The lack of environmental regulations for biofuels is especially troubling because most biofuels—if one also accounts for the practices used to produce them—actually release more greenhouse gases than traditional fossil fuels, Gonzalez argues. Producers of biofuels often clear large forests to plant their crops, use petroleum-based pesticides, and use petroleum-fueled machinery to harvest and then convert their crops into biofuel. In fact, Gonzalez cites one study which found that when production methods are accounted for, the emissions of corn-based ethanol are almost double the emissions of gasoline over a thirty-year period.
Yet Gonzalez’s concerns about the use of biofuels are not limited to their implications for climate change. She also worries about potential environmental injustices, since, for example, the costs of biofuels are disproportionately distributed to the world’s most vulnerable populations. In addition, she claims that the production of biofuels has reduced overall food production in developing nations and has resulted in higher food prices worldwide.
Gonzalez argues that the lucrative biofuels market “favors export-oriented corporate agribusiness at the expense of small farmers and local food production.” Large transnational corporations seeking to expand their biofuel production look to acquire inexpensive land in African and South American nations. The problem is that these lands are typically used by small subsistence farmers for growing food crops. In addition, farmers and agricultural companies in these countries are increasingly diverting large portions of their food crops to the more lucrative production of biofuels, Gonzalez asserts.

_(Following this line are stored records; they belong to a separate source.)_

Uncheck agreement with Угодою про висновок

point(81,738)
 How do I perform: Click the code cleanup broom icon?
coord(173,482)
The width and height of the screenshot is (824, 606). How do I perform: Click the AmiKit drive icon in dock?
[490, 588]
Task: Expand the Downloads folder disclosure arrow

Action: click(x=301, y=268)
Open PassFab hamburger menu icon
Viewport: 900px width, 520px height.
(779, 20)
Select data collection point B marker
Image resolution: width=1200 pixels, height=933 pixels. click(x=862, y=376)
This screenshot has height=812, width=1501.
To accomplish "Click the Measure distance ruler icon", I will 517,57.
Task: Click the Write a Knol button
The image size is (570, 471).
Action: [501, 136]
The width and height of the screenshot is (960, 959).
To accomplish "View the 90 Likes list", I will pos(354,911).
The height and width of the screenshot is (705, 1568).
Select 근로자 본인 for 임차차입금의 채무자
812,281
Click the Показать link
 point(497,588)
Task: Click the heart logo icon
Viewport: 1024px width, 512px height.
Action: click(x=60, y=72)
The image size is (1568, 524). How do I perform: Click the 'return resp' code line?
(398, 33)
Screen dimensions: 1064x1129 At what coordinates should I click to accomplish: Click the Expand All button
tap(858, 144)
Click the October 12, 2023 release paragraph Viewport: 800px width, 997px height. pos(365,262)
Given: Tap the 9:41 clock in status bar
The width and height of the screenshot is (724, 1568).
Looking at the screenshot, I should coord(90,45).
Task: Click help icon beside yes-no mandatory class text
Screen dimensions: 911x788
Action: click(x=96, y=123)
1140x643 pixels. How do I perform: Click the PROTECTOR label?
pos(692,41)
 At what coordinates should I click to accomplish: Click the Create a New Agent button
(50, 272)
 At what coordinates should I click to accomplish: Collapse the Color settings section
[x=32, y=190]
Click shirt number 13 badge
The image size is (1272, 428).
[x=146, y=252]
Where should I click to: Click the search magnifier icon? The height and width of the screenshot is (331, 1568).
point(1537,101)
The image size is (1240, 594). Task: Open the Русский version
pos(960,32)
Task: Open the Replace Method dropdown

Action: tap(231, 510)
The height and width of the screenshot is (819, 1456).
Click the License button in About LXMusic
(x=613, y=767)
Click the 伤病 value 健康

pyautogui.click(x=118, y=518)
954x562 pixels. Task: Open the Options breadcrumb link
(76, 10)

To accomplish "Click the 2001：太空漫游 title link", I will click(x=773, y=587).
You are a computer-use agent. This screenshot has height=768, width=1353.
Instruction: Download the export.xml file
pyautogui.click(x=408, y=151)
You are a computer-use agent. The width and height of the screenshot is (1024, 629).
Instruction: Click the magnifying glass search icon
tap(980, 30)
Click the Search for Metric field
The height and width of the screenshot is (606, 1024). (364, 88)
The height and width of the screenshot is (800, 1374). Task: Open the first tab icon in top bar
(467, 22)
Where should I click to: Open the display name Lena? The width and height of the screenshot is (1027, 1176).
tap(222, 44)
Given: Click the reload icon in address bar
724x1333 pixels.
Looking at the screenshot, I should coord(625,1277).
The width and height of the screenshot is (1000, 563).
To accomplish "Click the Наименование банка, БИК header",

On top of exacerbating food shortages, the growth of biofuels has also contributed to higher food prices. Gonzalez explains that after the collapse of the housing market in 2008, many investors shifted their attention to speculative investments in agricultural commodity markets, which resulted in volatile food prices.
“The failure of governments to adequately regulate investments in agricultural commodities increased market volatility, posing significant risks to low-income food purchasers—including including small farmers—and to net-food-importing nations,” Gonzalez states.
Regulating the biofuel industry is the first step to alleviate these environmental injustices, according to Gonzalez. She argues that the United States should regulate the expansion of biofuels that threaten food security through taxes or even complete bans. Gonzalez suggests that subsidies, tax breaks, and regulatory quotas for the production of biofuels should be phased out until third-generation biofuels—fuel derived from algae—become a viable alternative.
But regulating the production of biofuels is not enough, according to Gonzalez. The United States should also regulate financial speculation in agricultural commodity markets to reduce the volatility of food prices. Although investors would most likely oppose such regulations, the United States would not be the first country to impose them. In fact, Gonzalez points to the European Union’s Markets in Financial Instruments Directive (MiFID) as a model for the United States to follow. Implemented in 2007, MiFID controls the degree of speculative trading in agricultural commodity markets by imposing position limits.